TEXTAUSZUG>
▬▬▬
Durch den Wechsel von Waldwanderwegen und kleinen Landstraßen merkte man gar nicht, wie die Kilometer purzelten. Als ich im Gespräche mit einem Läufer feststellte, dass wir Kilometer 10 - kurz vor einer Autobahnbrücke - bereits hinter uns gelassen hatten, war ich voller Zuversicht, dass ich heute einen guten Tag erwischt hatte.

 

Nach dem wir Lüttringhausen passiert hatten, verlief der Weg nun zwischen herrlich in Herbstfarben leuchtenden Bäumen. Genau das ist es, was man von so einem Landschaftslauf erwartet: eine abwechslungsreiche Strecke und Wetter zum Genießen.

 

Doch auch dieser Teil der Strecke hatte schon kleine Kraftproben im Programm. Immer wieder zog sich der Weg mit teils geringer, teils ganz ordentlicher Steigung durch das Bergische Land. Dieser Begriff leitet sich übrigens, wie mir ein Läufer aus Remscheid während des Laufes berichtete, nicht direkt von der Topografie ab, sondern vielmehr von den  Grafen von Berg, die hier bis ins 16. Jahrhundert in der Burg an der Wupper residierten.

 

Ich hatte zwar schon ein paar Körner auf den Steigungen gelassen, doch voller Lust an dieser herrlichen Strecke lief ich durch das Halbmarathon-Ziel im Stadtteil Remscheid-Hasten. Hier drängelten sich die Zuschauer dicht am Straßenrand und der Sprecher gab uns Ultras laut noch ein „Haltet durch – nur noch 2/3“ mit auf den Weg.
▬▬▬
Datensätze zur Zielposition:
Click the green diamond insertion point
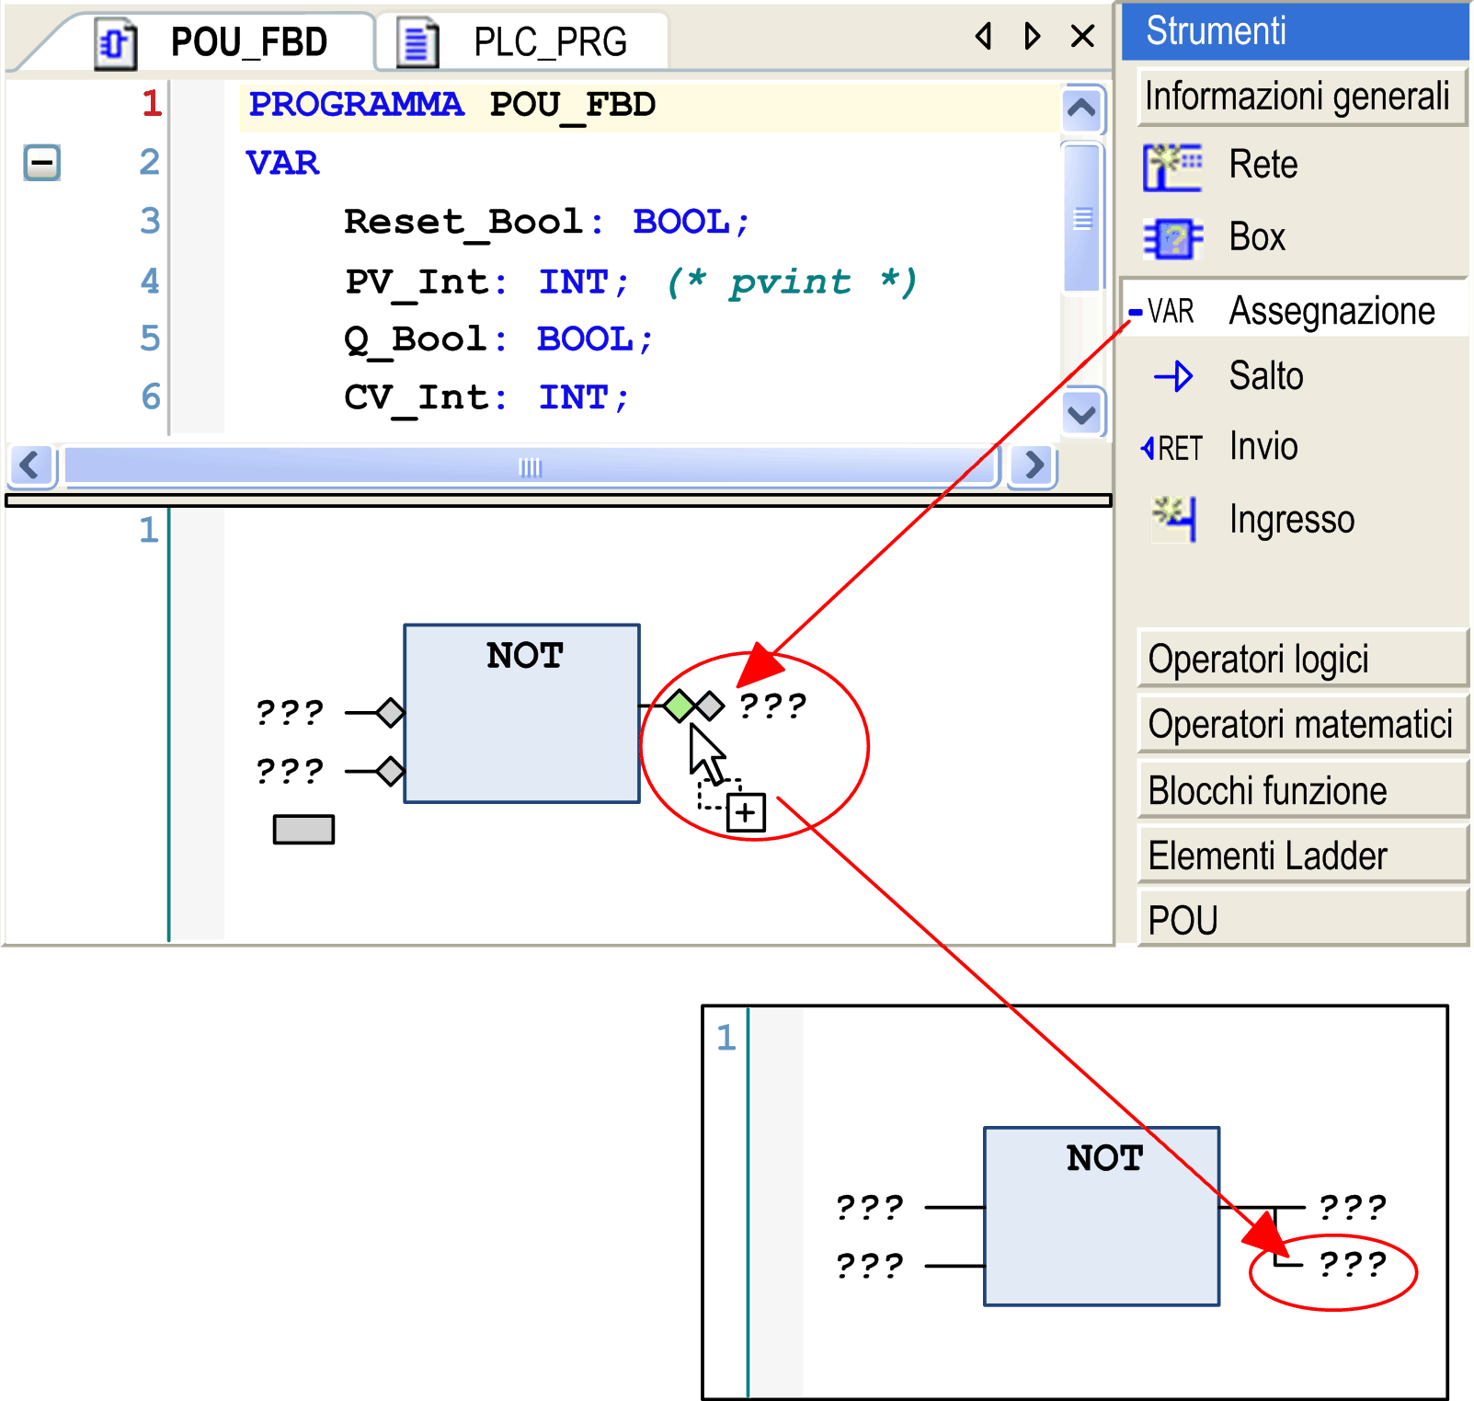 click(680, 706)
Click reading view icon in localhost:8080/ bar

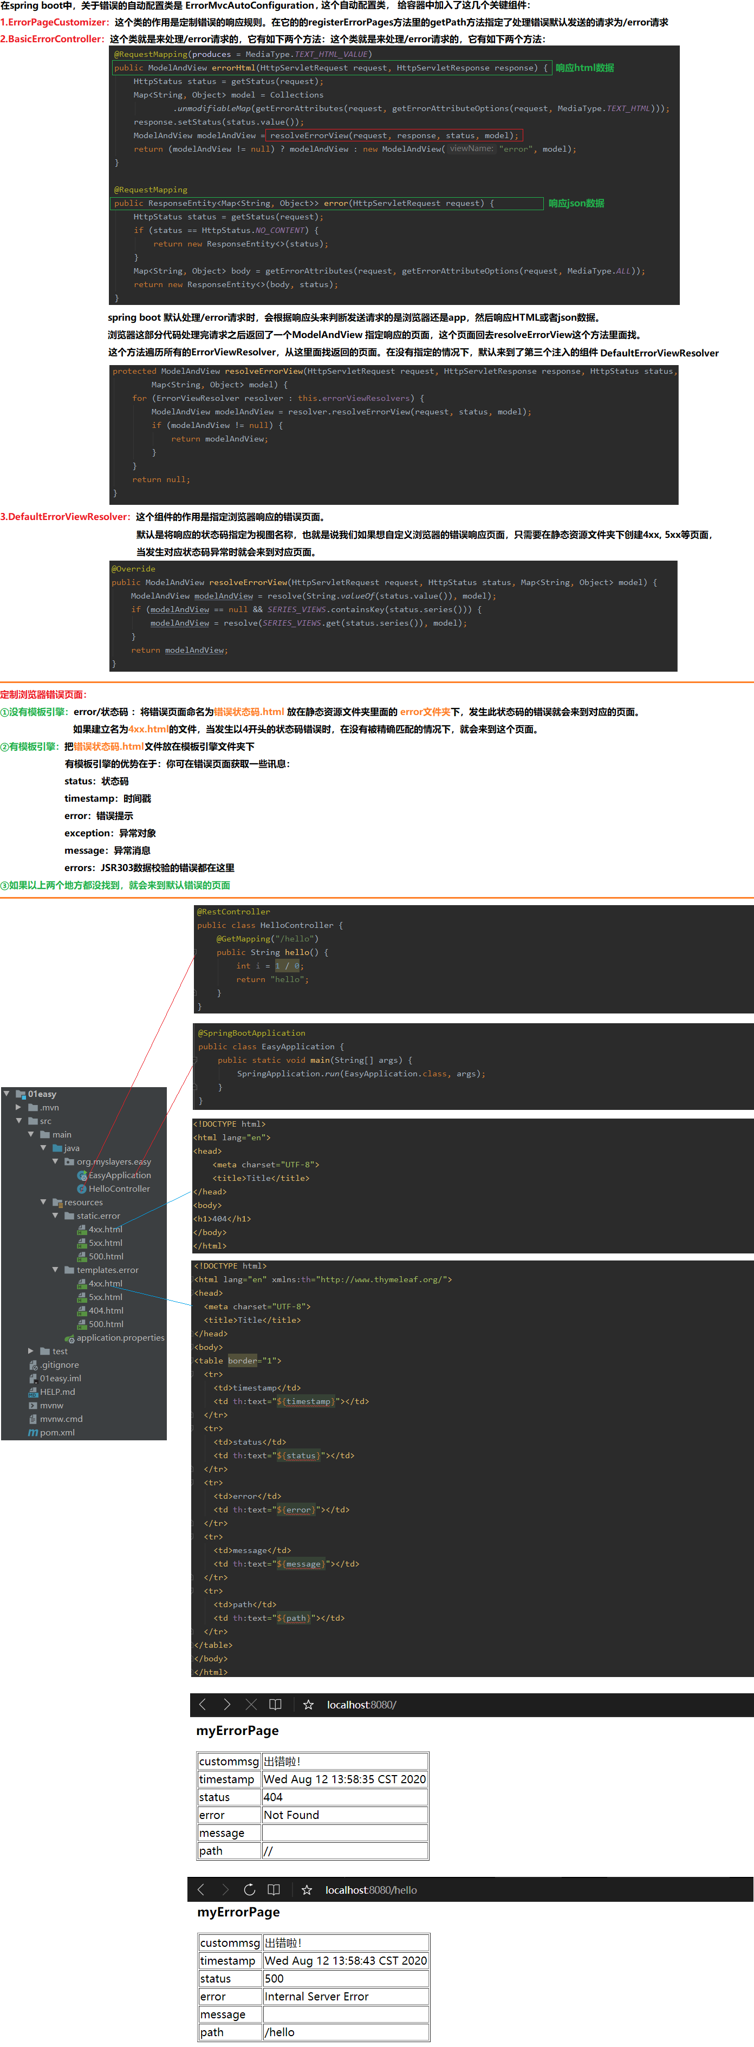click(276, 1704)
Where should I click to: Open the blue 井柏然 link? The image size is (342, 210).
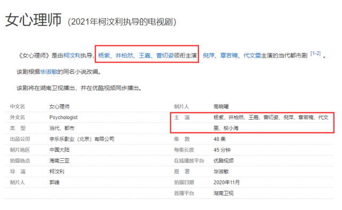point(124,56)
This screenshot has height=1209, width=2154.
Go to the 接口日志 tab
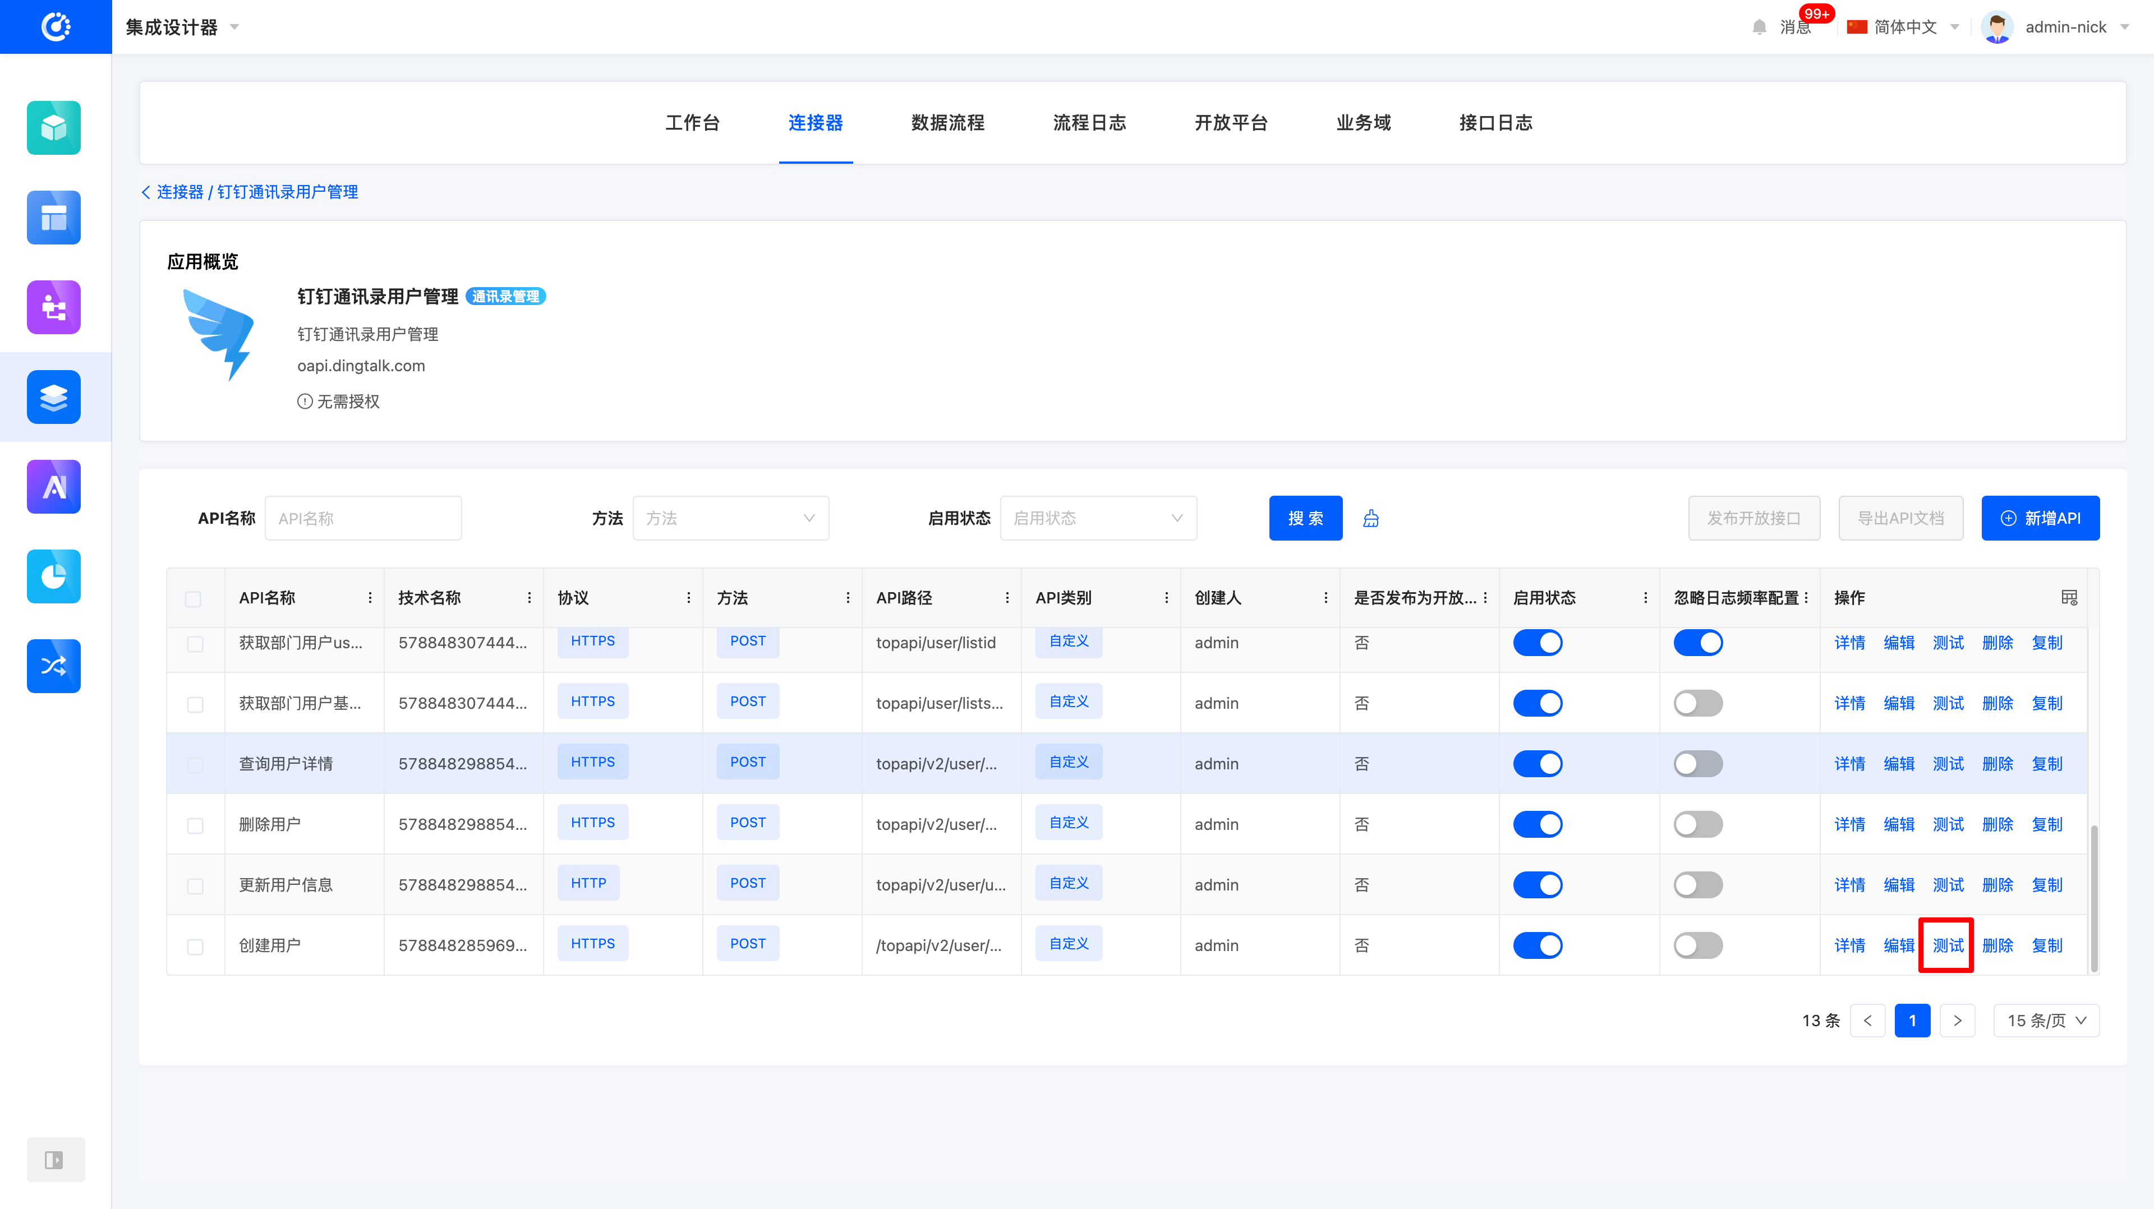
▬▬▬
AUFGABENSTELLUNG>
1) Prüfe, ob die folgenden Aussagen mit dem Laufbericht aus dem Bergischen Land übereinstimmen. Antworte jeweils mit Ja oder Nein und zitiere die entscheidenden Worte des Berichts wörtlich.
(a) Kilometer 10 lag kurz vor einer Autobahnbrücke.
(b) Der Name „Bergisches Land“ leitet sich direkt von der Topografie ab.
(c) Das Halbmarathon-Ziel befand sich im Stadtteil Remscheid-Hasten.
2) Setze den Laufbericht aus dem Bergischen Land nach seinem letzten Satz fort.

ANTWORTEN>
1)
(a) Ja: „Kilometer 10 - kurz vor einer Autobahnbrücke -“
(b) Nein: „nicht direkt von der Topografie ab“
(c) Ja: „durch das Halbmarathon-Ziel im Stadtteil Remscheid-Hasten“

2)
 

Dieser führte schon kurz nach dem Zieleinlauf der Halbmarathonis wieder bergauf. Man konnte eindeutig feststellen, dass das Feld jetzt viel kleiner war als noch vor Kilometer 21. Immer mehr Läufer hatten die blau unterlegten Startnummern, als Kennzeichnung für die Ultrastrecke, auf ihrer Brust. Die Strecke bot wunderschöne Blicke durch die Wälder auf die Wupper, in der sich die Herbstfärbung und mittlerweile auch die konstant haltenden Sonnenstrahlen spiegelten.

 

„Gibt es ein schöneres Hobby als Laufen,“ dachte ich, bis ich zu einem weiteren steilen Anstieg, beginnend im Wald, weiterziehend auf einer Straße und endend im Wald, stoß. Es war erst Kilometer 29 und ich hatte erste kleine Zweifel, ob diese Strecke für jemanden aus dem Ruhrgebiet, wo die höchsten Erhebungen Kohlehalden sind, das Richtige ist. Aber nein, die Strecke war zu schön, um sich mit solchen Gedanken zu beschäftigen. Außerdem war es wie bei jedem anderen Berg: wo es hoch geht, geht es auch wieder runter.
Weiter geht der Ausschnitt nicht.